A five-point scale ranging from '1' strongly agree to '5' strongly disagree was used to measure three items developed for this paper: (1) green products are reliable; (2) green products are durable; (3) green products reduce wastage.
Perceived quality, according to Zhuang et al, (2010:1) plays an important role in enhancing purchase intention by reducing product performance risk and fostering consumer brand loyalty. Additional factors such as perceptions of price, perceived value and subjective norms are considered pivotal determinants of shopping behaviours and product choice that influence perception. Kim et al (2013: 260) emphasises that subjective norms are the best predictor of intentions.
A five-point scale ranging from '1' strongly agree to '5' strongly disagree was used to measure three items developed for this paper: (1) I have been buying green products over the last three months; (2) I am going to purchase green products more; (3) I will recommend green products to my friends and family.

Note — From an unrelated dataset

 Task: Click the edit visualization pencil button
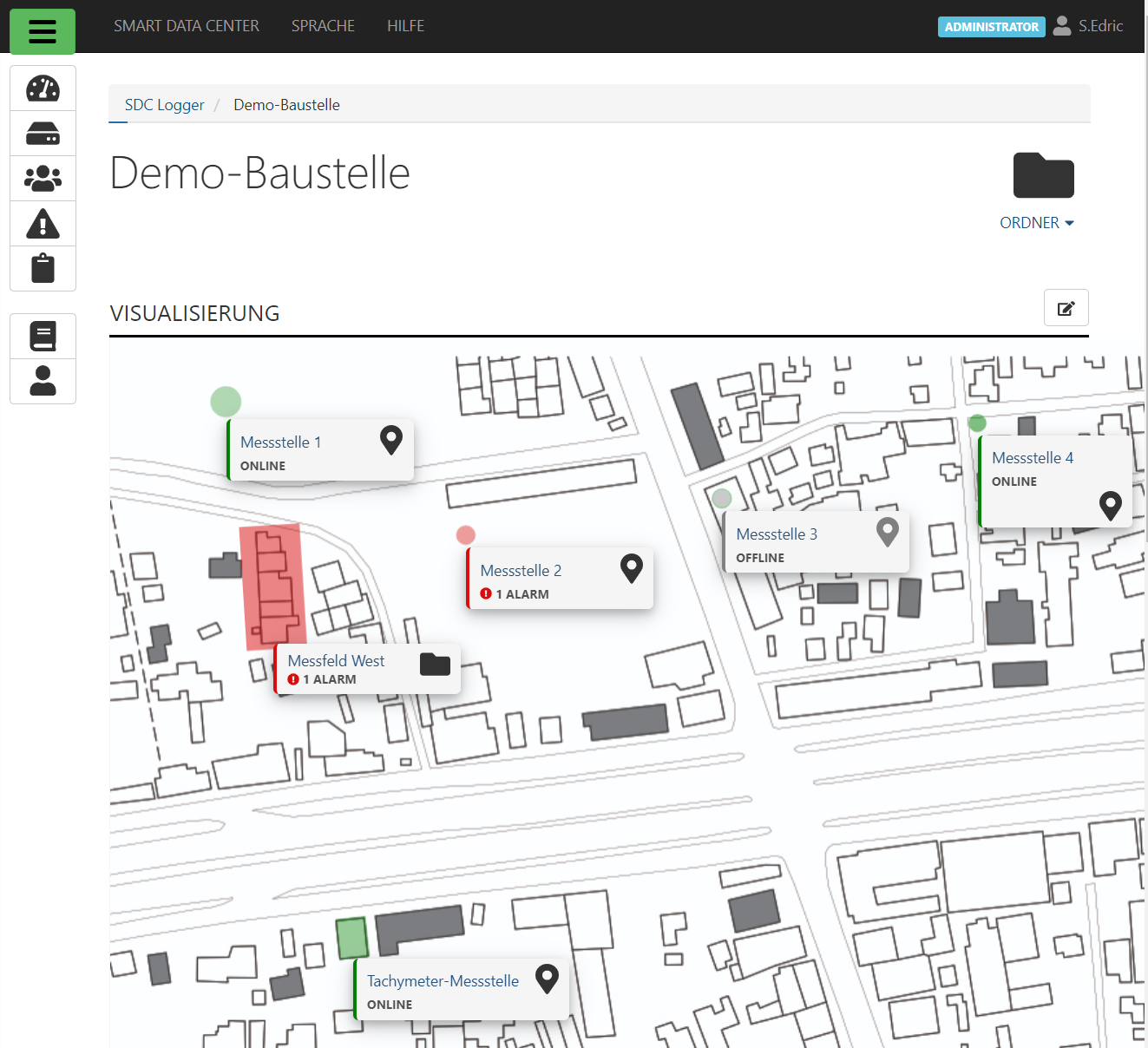pos(1066,308)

Environmental concern refers to the emotional attachment of an individual to the welfare of the environment. It explains the preference for bio-degradable or recyclable products by environmentally inclined consumers (Yeung, 2004:101). From the above insinuation, it might be agreeable that consumers who exhibit high levels of environmental concern are presumed to develop favourable purchase intentions towards green products (Kim and Choi 2005:596). Thus, a proenvironment consumer will favour bio-degradable products over their opposite numbers. Certain factors such as environmental attitude (Lee, 2008:578; Samarasinghe, 2012:91); product quality (Chang, 2011:28; Ali et al. 2011:219; Chen & Chang, 2012:4) and environmental knowledge (Chea and Phau, 2011:456) do bear a major influence on environmental concern.

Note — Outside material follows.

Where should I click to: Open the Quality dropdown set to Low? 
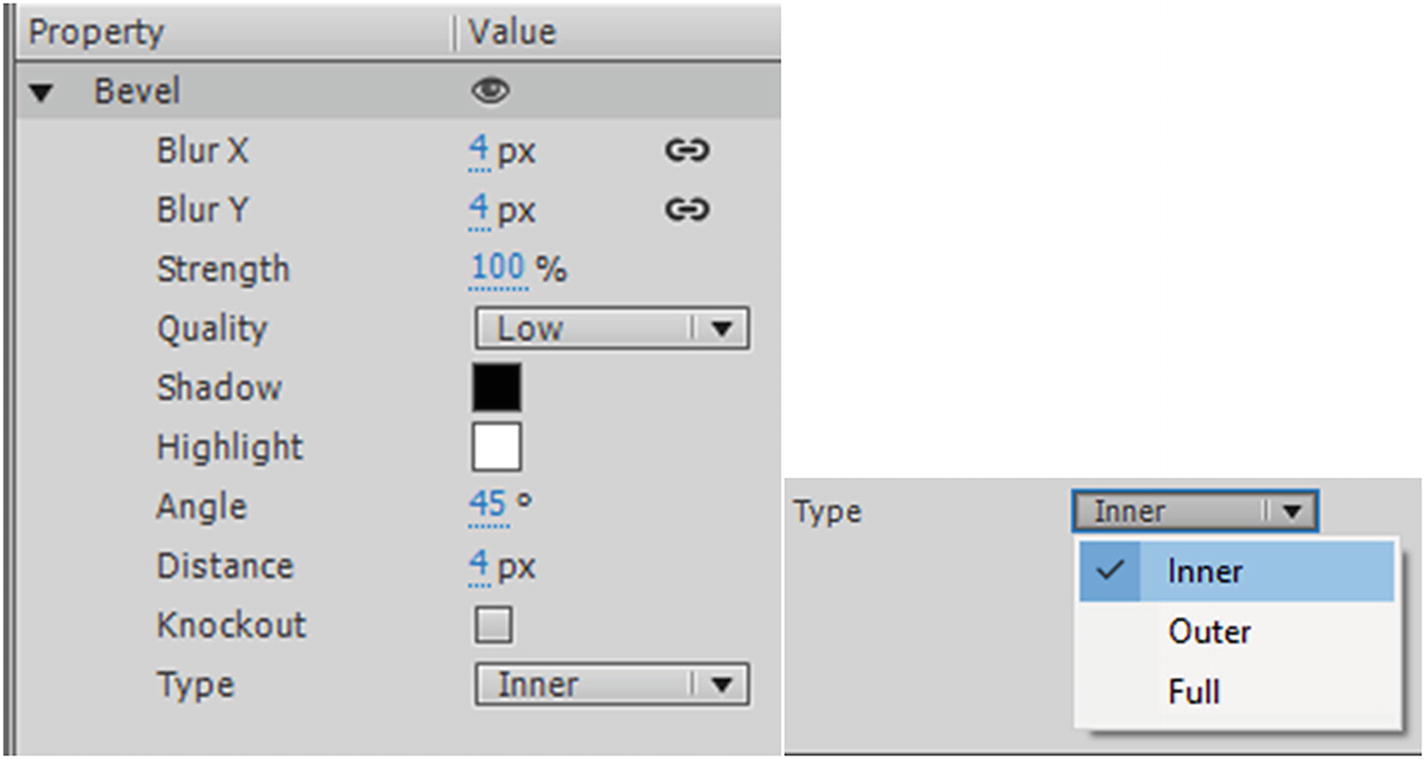(611, 329)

To the extent that environmental concern is an attitude, Lee (2008) Tantawi, O'Shaughnessy, Gad and Ragheb (2009:36) agree with Yeung (2004), stating that environmental concern is an attitude that reflects the level of consumer apprehension of the well-being of the environment. The attitudes will be aptly expressed in the products they purchase. Consistent with this view, Lu et al., (2013:5) highlight that environmental concern drives consumer values and lifestyles towards the consumption of green products. According to Lu et al. (2013), consumers with an environmental inclination will purchase green products which cause minimal harm to the environment.
A five-point scale ranging from '1' strongly agree to '5' strongly disagree was used to measure three items developed for this paper: (1) I am environmentally responsible; (2I am knowledgeable on green products; (3) It is important to me that the products I use do not harm the environment.

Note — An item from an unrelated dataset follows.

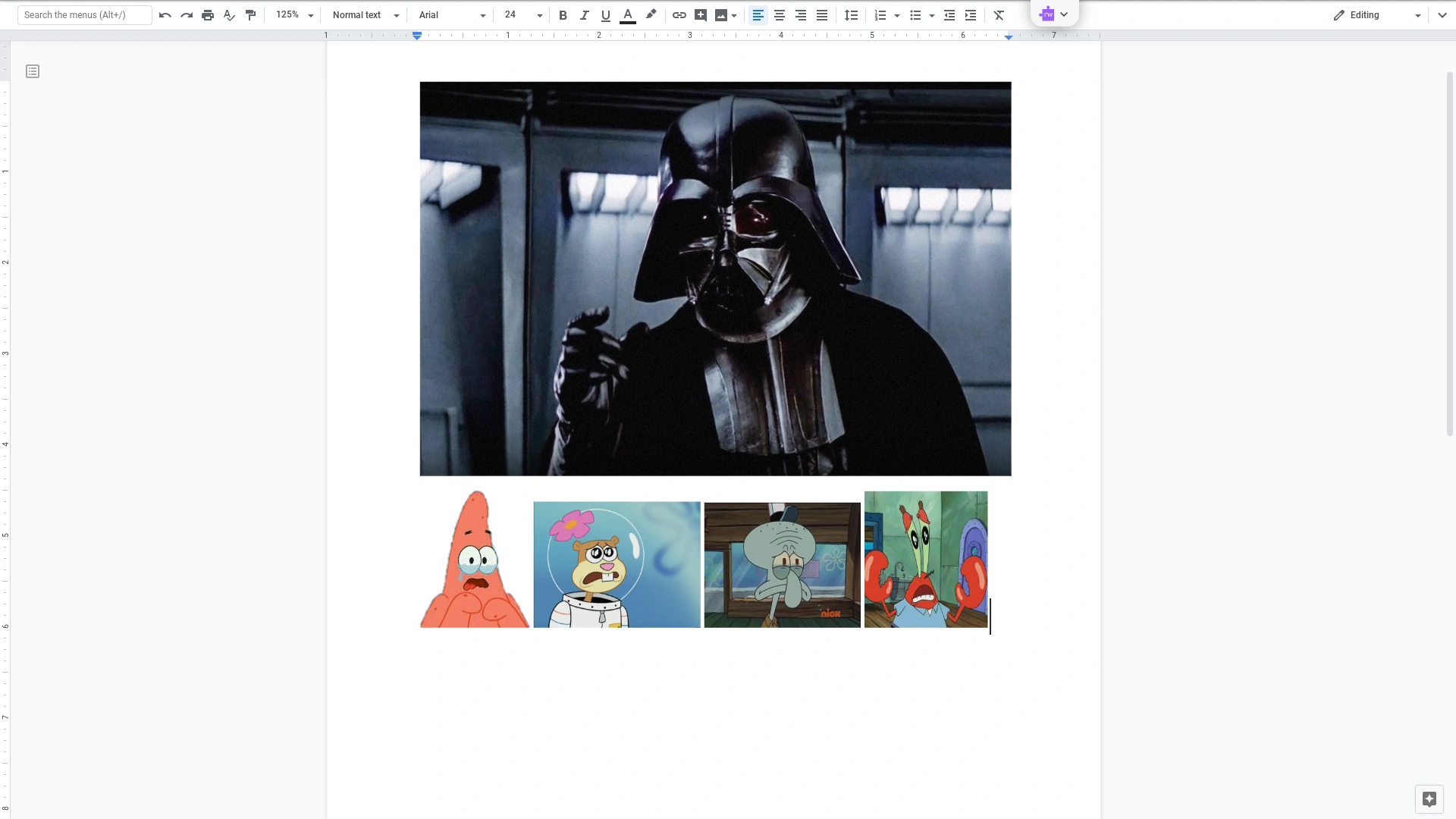Click the Search the menus field
Screen dimensions: 1456x819
click(x=84, y=15)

When a consumer exhibits a deeply held commitment to re-buy a product consistently in future, despite situational influences, this according to Oliver (2007:392), is a repetitive behaviour, which is attitudinal. That inferred emotional attachment to a product by the customer is in essence a favourable attitude towards the product. From an environmental standpoint, the desire to have a relationship with an institute which has environmental concerns, and to re-buy its products regularly in the future is loyalty (Chang & Fong, 2010:2837).
A five-point scale ranging from '1' strongly agree to '5' strongly disagree was used to measure three items developed for this paper: (1) I have used green products before; (2) I was satisfied with most of eco-friendly products I bought; (3 I intend to buy green products in future.
With this favourable attitude towards a product, a consumer starts to develop a pleasure dimension associated with the brand known as affective loyalty (Harris & Goode 2004:141). These repeated positive interactions with the brand develop a deeper level of commitment where the consumer is committed to repurchase the brand and is usually very well educated about the brand's advantages. The commitment is deeply anchored in the customer's mind and motivates repurchases of the brand's product/service. Harris and Goode (2004) refer to this as conative loyalty.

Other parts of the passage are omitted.